Tomboy (Céline Sciamma, 2011)
Tomboy, malgré son titre en anglais, est un film français. Le choix de ce titre énigmatique (pour qui ne parle pas couramment la langue) tient probablement à l’espoir de la réalisatrice de créer un effet de surprise dans la toute première partie du film ; on y suit en effet un jeune enfant d’une dizaine d’années, qui suite à un déménagement, arrive dans une petite ville de province au milieu des grandes vacances d’été. Par l’entremise d’une fillette de son âge, Lisa, qui lui plaît autant que lui semble lui plaire, l’enfant va être introduit et rapidement accepté par le groupe des jeunes garçons de la cité avec qui il jouera à des jeux d’enfants (foot, « action ou vérité », natation, bagarre,…), pour le reste de l’été.
Le film est très sensuel et plaisant, et ce descriptif pourrait suffire à donner envie à des gens d’aller le voir, pour le plaisir de retrouver ces sensations universelles mais lointaines des étés de l’enfance, quand on passait son temps à profiter du beau temps et à s’amuser. De ce point de vue-là, Tomboy est d’ailleurs très réussi : même s’il ne s’y passe pas grand chose, on échappe assez largement au problème des films seulement contemplatifs, desquels on tire généralement avant tout un plaisir de l’esprit (de l’âme ?). Ici, les corps sont très présents, des corps d’enfants, maladroits et pleins de vie, et le spectateur est invité à y être particulièrement attentif au travers des yeux du personnage principal, qui étudie avec minutie les gestes et les attitudes des autres enfants du groupe pour mieux s’y conformer. Le film a aussi l’intelligence de rester assez sobre en termes de dialogues, ce qui est une bonne idée quand on fait jouer des enfants : pour le coup, on n’a que rarement l’occasion de trouver qu’ils jouent faux (à part l’actrice de 6 ans qui incarne la petite soeur, mais qui compense en étant souvent très mignonne -oui, oui, je viens d’écrire qu’un enfant pouvait être mignon, ça va).

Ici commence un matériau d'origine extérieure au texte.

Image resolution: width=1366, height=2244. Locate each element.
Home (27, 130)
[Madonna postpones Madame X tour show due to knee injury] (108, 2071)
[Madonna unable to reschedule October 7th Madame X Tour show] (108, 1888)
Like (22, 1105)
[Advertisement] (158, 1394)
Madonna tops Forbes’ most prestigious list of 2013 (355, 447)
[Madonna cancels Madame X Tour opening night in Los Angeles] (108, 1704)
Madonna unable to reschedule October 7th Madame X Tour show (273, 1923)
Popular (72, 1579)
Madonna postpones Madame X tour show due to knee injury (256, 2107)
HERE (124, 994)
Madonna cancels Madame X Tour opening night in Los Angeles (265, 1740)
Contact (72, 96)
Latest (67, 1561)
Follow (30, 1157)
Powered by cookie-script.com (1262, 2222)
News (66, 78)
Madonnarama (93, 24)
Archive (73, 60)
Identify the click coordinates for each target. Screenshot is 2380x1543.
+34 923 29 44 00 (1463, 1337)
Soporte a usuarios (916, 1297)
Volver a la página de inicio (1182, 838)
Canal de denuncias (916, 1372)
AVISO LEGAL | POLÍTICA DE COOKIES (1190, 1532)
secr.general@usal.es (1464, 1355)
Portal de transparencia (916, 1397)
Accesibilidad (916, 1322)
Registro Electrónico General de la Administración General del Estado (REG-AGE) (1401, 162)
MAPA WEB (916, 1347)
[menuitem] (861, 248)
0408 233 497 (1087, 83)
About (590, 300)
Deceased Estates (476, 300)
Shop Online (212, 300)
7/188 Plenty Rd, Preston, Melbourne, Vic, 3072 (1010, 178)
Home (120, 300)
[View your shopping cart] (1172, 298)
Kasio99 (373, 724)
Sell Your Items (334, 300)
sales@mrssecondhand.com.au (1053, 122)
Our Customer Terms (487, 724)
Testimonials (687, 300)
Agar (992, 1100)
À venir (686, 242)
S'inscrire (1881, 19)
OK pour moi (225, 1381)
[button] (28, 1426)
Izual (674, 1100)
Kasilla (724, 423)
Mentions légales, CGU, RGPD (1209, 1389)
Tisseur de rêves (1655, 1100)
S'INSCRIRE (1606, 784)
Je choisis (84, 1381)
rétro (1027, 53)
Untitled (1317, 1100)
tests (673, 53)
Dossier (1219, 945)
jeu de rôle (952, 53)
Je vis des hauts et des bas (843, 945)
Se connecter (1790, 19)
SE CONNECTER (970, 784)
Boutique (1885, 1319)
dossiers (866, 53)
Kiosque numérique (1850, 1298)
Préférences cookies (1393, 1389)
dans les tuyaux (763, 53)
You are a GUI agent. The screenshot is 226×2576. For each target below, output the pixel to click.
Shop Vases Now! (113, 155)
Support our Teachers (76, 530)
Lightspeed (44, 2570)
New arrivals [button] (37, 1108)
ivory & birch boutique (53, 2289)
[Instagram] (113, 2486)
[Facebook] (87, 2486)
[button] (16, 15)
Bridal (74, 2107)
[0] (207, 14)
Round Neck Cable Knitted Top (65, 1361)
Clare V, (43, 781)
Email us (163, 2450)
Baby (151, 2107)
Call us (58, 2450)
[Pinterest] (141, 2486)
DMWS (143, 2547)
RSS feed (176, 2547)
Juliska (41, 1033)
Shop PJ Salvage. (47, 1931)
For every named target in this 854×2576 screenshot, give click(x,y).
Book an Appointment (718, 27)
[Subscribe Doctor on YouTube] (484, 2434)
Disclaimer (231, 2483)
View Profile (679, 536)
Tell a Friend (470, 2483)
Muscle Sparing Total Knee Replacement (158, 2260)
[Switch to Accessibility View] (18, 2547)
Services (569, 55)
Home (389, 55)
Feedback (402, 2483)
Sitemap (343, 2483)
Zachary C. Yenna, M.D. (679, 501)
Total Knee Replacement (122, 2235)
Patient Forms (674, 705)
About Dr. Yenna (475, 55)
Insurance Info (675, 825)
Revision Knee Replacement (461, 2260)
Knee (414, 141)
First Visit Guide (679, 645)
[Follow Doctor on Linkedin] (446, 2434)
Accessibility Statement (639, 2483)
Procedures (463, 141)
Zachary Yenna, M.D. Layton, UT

Mais à moins de tomber sur le film par hasard, ou de le voir sur les conseils de quelqu’un qui aura l’amabilité de ne pas trop en dire sur le sujet du film, difficile d’ignorer ce dont il parle plus particulièrement (attention, le reste de l’article est SPOILER si vous ne savez pas ce dont Tomboy parle) ; car cet enfant qui va se faire appeler « Mickaël » par ses nouveaux copains, s’appelle en réalité Laure, et c’est bien une fille, qui se fait passer pour un garçon. Ses stratagèmes pour dissimuler son véritable sexe, et le risque permanent qu’elle soit démasquée, avec des conséquences qui paraissent de plus en plus importantes au fur et à mesure qu’elle est acceptée par le groupe, créent une tension qui donne aussi au film une certaine intensité dramatique, d’autant plus forte qu’il est rapidement évident que la tromperie ne pourra pas durer éternellement. Quand tout va-t-il s’effondrer ? Que se passera-t-il alors ?
Tomboy réussit donc à la fois à parler d’un sujet sérieux (la détermination du sexe et les troubles qui peuvent naître d’un manque d’adéquation entre la personnalité et le corps d’un individu, les a priori qui nous font juger des comportements comme masculins ou féminins,…), tout en ayant de grandes qualités esthétiques (le plaisir de l’été, des jeux,…) et avec une intrigue qui tient le spectateur en haleine. Pas forcément un film pour n’importe quel public, mais je pense qu’il serait capable de toucher davantage que les seuls amateurs de films de ce genre (personnellement, il m’a donné envie de voir le précédent film de la réalisatrice, Naissance des pieuvres, que je regarderai cette fois sans chercher à savoir ce dont il parle ;) ).
Oué ben si tu parles anglais, ca te le pourrit vachement le film!